= Peter Karoff =

American nonprofit executive

Peter Karoff (May 6, 1937 – March 9, 2017) was chairman and founder of The Philanthropic Initiative (TPI) a nonprofit organization founded in 1989 that promotes philanthropy. TPI designs, manages, and evaluates philanthropic programs for individuals, families, corporations, and foundations.

Karoff was President of TPI from 1989 to 2002. For 25 years, prior to founding TPI, Karoff was in the insurance and real estate businesses. He has been on the board of more than 30 nonprofit organizations, including the Massachusetts Association of Mental Health, Roxbury Development Corporation, the New England Foundation for the Arts, Massachusetts Business Roundtable, and Business Executives for National Security, and he was on the board of Blackside Productions, the producer of the PBS series Eyes on the Prize. Further board affiliations in addition to TPI included: Management Sciences for Health, the Gerald and Henrietta Rauenhorst Foundation, Robina Foundation, Elm Foundation, Mediators Foundation, WGBH Educational Foundation, Boston University's Institute for Nonprofit Management and Leadership, the National Leadership Council of the Association of American Colleges and Universities, and the Tisch College of Citizenship and Public Service at Tufts University, where he also served as a Senior Fellow.

Karoff has been widely quoted in the press including U.S. News & World Report, Newsweek, Time Magazine, Barron's, Business Week, Forbes, The New York Times, The Boston Globe, The Washington Post, Variety, the Associated Press, Discover, The Chronicle of Philanthropy, Fast Company and Fortune. Karoff has appeared on NBC Nightly News, the CBS Evening News, and the PBS NewsHour, as well as local television and radio programs.

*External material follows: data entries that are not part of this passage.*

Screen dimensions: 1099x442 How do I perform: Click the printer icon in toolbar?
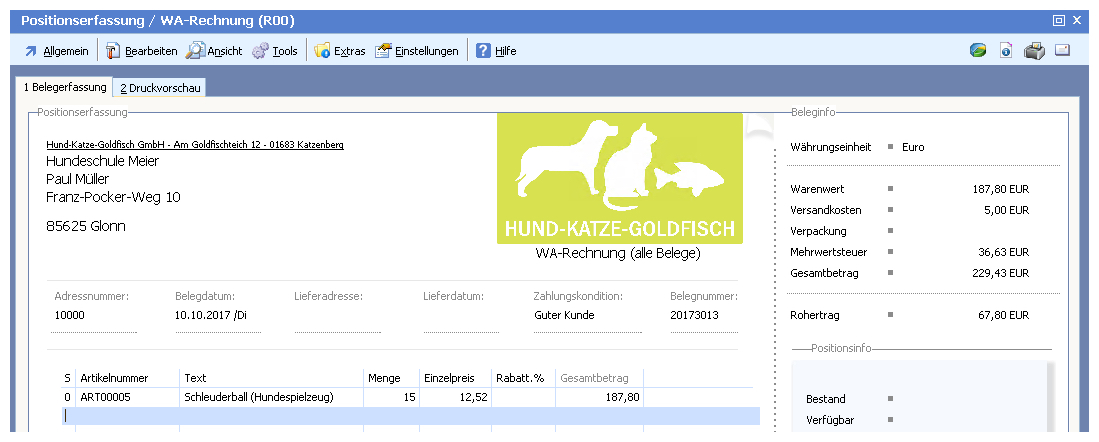1034,51
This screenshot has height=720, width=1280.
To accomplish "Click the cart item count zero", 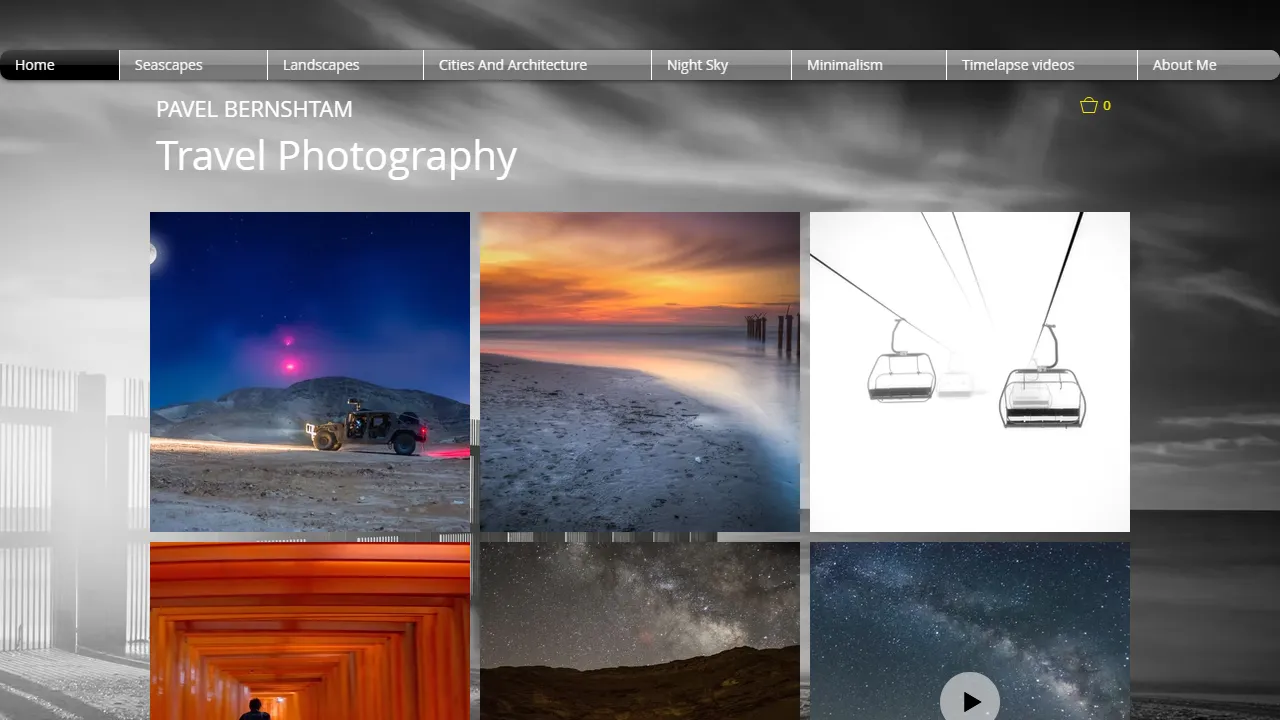I will 1108,105.
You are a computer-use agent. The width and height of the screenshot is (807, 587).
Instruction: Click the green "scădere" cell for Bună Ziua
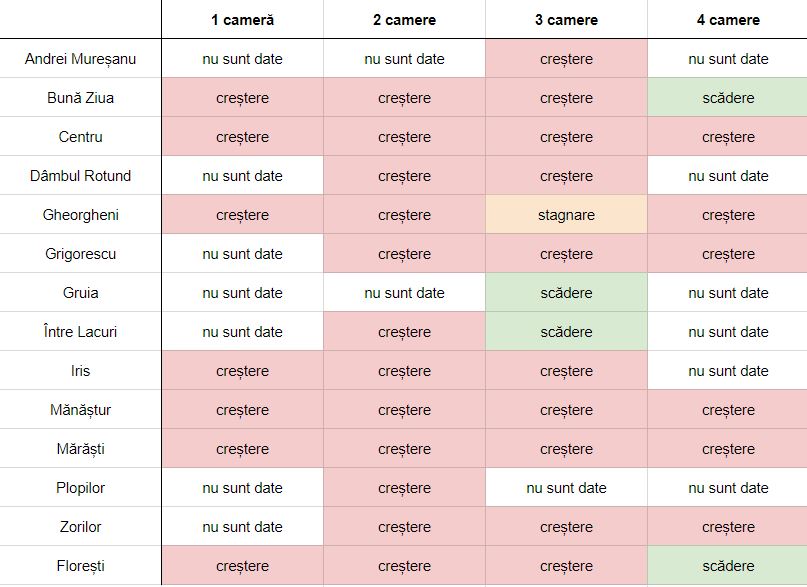point(728,98)
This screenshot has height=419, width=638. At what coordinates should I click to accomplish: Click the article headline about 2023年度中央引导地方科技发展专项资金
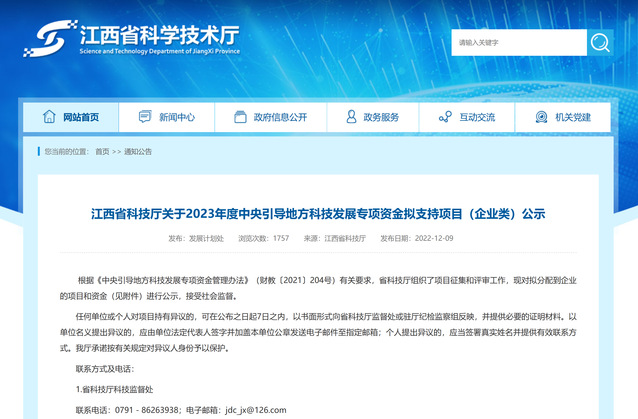pyautogui.click(x=318, y=214)
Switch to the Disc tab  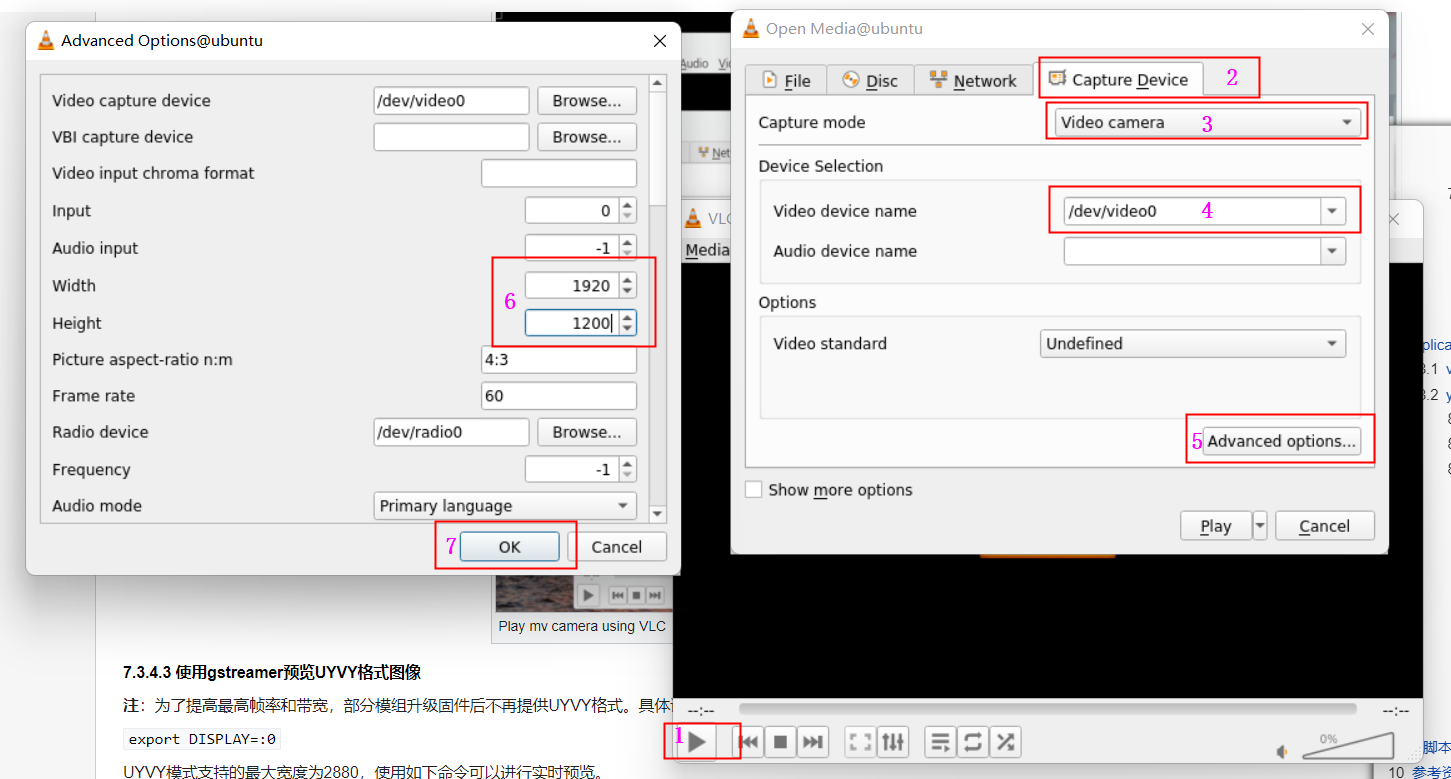(869, 81)
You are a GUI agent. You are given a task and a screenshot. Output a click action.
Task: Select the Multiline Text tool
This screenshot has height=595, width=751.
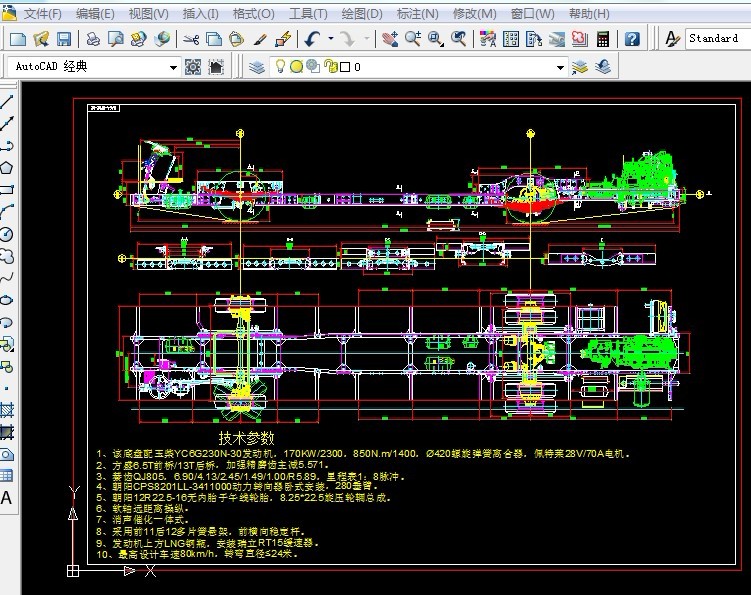[7, 498]
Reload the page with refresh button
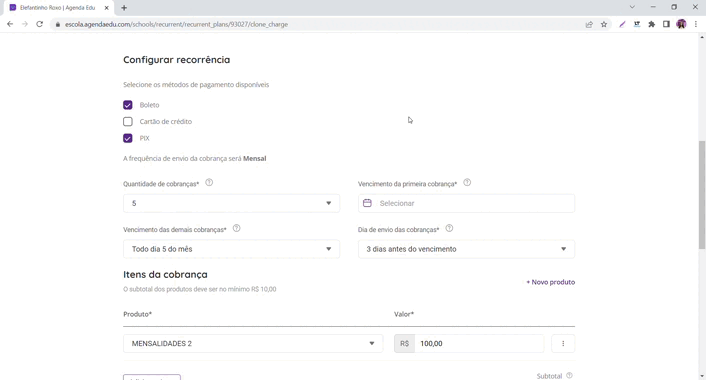The height and width of the screenshot is (380, 706). pos(40,24)
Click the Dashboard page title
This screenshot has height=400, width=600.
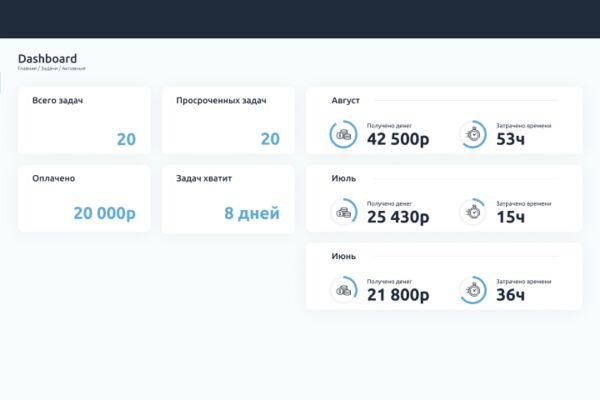[47, 59]
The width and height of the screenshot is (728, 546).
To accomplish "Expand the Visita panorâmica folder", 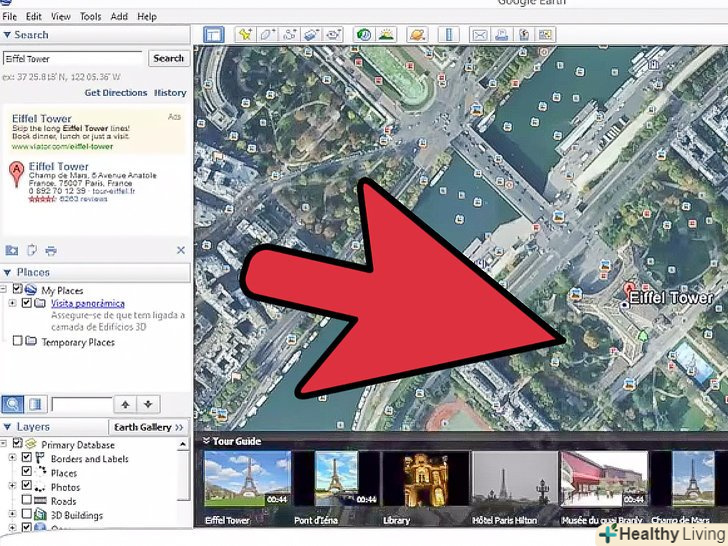I will coord(13,303).
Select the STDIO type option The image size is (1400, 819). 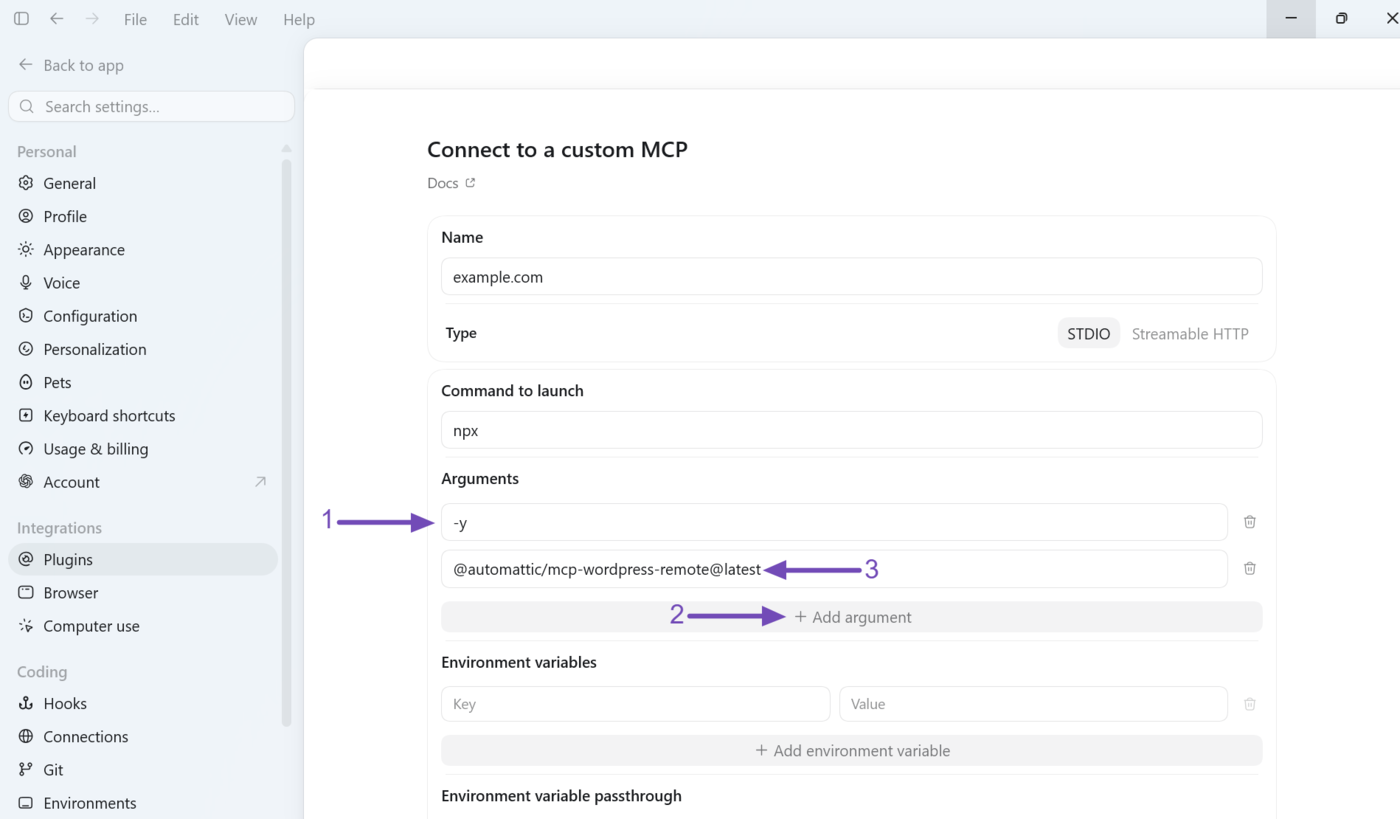click(1088, 334)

Karoff frequently spoke and wrote on philanthropic and social issues, and his book The World We Want–new dimensions in philanthropy and social change (AltaMira Press) was published in 2007. He was the editor of Just Money–A Critique of Contemporary American Philanthropy (TPI Editions - 2004). Karoff's poetry has been published and anthologized. A graduate of Brandeis University (1959), Karoff earned an MFA from Columbia University (1988) and received an honorary Doctor of Humane Letters from Lesley University (2002). He was made a Fellow of the MacDowell Colony in 1989 and in 2006 became a Purpose Prize Fellow.